§ WHAT YOU SHOULD DO:
Below are entries; print them exactly from the first line through the one containing "Given: Open the knowledge base book icon".

** Opening INFORMATION SHOWN block **

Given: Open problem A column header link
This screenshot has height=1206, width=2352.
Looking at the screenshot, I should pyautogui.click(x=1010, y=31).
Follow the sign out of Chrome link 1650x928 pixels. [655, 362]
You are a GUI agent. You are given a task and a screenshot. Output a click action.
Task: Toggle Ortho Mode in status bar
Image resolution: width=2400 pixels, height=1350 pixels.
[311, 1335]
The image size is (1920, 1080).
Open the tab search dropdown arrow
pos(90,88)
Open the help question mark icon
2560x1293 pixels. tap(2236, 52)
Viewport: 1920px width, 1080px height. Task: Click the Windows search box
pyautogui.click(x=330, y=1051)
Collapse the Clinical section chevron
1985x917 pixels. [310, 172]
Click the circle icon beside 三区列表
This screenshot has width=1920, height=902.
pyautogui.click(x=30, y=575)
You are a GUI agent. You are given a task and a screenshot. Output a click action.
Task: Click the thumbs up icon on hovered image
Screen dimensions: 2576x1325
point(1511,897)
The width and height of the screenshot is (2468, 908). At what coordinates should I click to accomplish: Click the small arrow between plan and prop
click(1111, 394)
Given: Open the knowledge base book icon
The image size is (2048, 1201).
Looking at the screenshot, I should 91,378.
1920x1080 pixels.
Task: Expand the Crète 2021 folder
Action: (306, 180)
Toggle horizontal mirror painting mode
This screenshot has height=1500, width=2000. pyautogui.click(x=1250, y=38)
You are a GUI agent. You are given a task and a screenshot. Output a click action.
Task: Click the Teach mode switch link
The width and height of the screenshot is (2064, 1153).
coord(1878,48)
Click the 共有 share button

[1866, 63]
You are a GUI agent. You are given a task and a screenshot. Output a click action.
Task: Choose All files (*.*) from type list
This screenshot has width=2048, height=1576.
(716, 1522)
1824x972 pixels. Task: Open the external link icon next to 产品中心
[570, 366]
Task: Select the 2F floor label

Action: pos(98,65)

** Closing INFORMATION SHOWN block **

§ SOLVED PROBLEM:
Given: Open problem A column header link
This screenshot has height=1206, width=2352.
Looking at the screenshot, I should pyautogui.click(x=1010, y=31).
Follow the sign out of Chrome link 1650x928 pixels. [655, 362]
You are a GUI agent. You are given a task and a screenshot. Output a click action.
Task: Toggle Ortho Mode in status bar
Image resolution: width=2400 pixels, height=1350 pixels.
[311, 1335]
The image size is (1920, 1080).
Open the tab search dropdown arrow
pos(90,88)
Open the help question mark icon
2560x1293 pixels. tap(2236, 52)
Viewport: 1920px width, 1080px height. Task: Click the Windows search box
pyautogui.click(x=330, y=1051)
Collapse the Clinical section chevron
1985x917 pixels. [310, 172]
Click the circle icon beside 三区列表
This screenshot has width=1920, height=902.
pyautogui.click(x=30, y=575)
You are a GUI agent. You are given a task and a screenshot. Output a click action.
Task: Click the thumbs up icon on hovered image
Screen dimensions: 2576x1325
point(1511,897)
The width and height of the screenshot is (2468, 908). At what coordinates should I click to accomplish: Click the small arrow between plan and prop
click(1111, 394)
Given: Open the knowledge base book icon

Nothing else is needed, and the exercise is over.